(Document text Opens)

AI & GPU Scheduling
Key Takeaways for AI & Readers
- Device Plugins for GPUs: Standard Kubernetes doesn't recognize GPUs; a vendor-specific Device Plugin (e.g., NVIDIA's) is required to expose them as schedulable resources.
- GPU Request Syntax: Once the device plugin is installed, Pods can request GPUs using specific resource limits like
nvidia.com/gpu: 1. - Multi-Instance GPU (MIG): MIG enables the partitioning of a single physical GPU into multiple smaller, isolated virtual GPUs, improving utilization for smaller AI workloads.
- AI Framework Integration: Kubernetes serves as a robust platform for AI/ML workloads, supporting frameworks like Kubeflow and Ray for distributed training and inference.
With the rise of Large Language Models (LLMs), Kubernetes is increasingly used as an AI training and inference platform. However, standard Kubernetes only knows about CPU and RAM. To use GPUs, we need Device Plugins.
1. Requesting Hardware
Visualize an AI Pod requesting a physical GPU from the underlying node.

(Document text Closes)

**Required work**
1. Answer these questions from the AI and GPU scheduling text:
(a) Which two resources does standard Kubernetes know about?
(b) What does Multi-Instance GPU (MIG) make possible?
(c) Which two frameworks are named for distributed training and inference?
2. Repeat everything in the AI and GPU scheduling text from "- AI Framework" down to "training and inference.", word for word.
The material is separate from the AI and GPU scheduling text.

(Stored data Opens)

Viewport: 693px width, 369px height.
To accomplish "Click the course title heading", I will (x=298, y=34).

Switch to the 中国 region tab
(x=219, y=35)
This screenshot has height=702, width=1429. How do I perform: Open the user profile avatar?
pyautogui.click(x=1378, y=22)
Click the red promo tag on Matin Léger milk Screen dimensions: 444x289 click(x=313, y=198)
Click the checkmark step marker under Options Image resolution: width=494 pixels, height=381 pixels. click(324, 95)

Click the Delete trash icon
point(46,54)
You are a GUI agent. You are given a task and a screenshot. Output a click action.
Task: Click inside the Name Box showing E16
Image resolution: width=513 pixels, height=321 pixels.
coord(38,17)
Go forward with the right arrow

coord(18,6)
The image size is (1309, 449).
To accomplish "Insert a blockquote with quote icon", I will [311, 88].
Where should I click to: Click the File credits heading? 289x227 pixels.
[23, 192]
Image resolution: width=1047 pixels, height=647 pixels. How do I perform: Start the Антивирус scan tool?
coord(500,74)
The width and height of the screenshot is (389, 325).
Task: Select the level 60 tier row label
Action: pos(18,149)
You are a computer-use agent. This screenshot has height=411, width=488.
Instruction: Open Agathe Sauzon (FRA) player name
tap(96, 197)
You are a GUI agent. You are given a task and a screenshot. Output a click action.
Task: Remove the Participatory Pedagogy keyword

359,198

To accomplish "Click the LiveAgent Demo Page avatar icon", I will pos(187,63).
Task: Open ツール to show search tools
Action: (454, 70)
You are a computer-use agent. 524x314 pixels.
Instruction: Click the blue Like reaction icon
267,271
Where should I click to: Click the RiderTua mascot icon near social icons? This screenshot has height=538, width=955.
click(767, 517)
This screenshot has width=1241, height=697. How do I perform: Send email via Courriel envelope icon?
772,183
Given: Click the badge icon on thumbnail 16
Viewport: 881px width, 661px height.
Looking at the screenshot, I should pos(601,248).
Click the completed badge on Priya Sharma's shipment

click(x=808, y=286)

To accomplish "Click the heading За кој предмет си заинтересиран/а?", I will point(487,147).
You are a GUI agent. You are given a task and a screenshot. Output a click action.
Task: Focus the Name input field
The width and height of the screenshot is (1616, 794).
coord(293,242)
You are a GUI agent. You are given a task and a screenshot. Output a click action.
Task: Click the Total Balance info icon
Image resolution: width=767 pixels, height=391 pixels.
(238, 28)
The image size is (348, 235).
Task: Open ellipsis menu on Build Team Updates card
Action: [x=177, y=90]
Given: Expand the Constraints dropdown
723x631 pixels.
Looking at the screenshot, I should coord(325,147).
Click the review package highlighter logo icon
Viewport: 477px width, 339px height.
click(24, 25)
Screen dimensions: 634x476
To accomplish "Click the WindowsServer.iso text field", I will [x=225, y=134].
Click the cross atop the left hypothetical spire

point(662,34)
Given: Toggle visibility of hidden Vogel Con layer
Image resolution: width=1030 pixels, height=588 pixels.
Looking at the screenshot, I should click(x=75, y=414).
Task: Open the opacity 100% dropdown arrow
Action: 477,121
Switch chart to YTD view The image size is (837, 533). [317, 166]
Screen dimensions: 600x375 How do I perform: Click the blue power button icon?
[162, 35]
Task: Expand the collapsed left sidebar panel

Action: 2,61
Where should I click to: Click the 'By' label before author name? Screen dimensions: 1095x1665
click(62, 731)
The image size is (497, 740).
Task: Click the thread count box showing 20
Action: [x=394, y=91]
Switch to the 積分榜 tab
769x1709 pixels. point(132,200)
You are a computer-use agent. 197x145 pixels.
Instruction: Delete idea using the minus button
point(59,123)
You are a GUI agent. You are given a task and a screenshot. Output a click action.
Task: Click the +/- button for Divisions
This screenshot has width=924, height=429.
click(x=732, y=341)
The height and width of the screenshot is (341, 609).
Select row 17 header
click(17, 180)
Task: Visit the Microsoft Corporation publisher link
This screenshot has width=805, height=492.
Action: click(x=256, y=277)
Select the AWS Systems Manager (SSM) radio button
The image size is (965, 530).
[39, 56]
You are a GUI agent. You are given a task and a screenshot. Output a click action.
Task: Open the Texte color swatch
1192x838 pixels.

(Stored data Closes)

**Solutions to the tasks**
1.
(a) CPU and RAM.
(b) It splits a single physical GPU into multiple smaller, isolated virtual GPUs, which improves utilization for smaller AI workloads.
(c) Kubeflow and Ray.

2.
- AI Framework Integration: Kubernetes serves as a robust platform for AI/ML workloads, supporting frameworks like Kubeflow and Ray for distributed training and inference.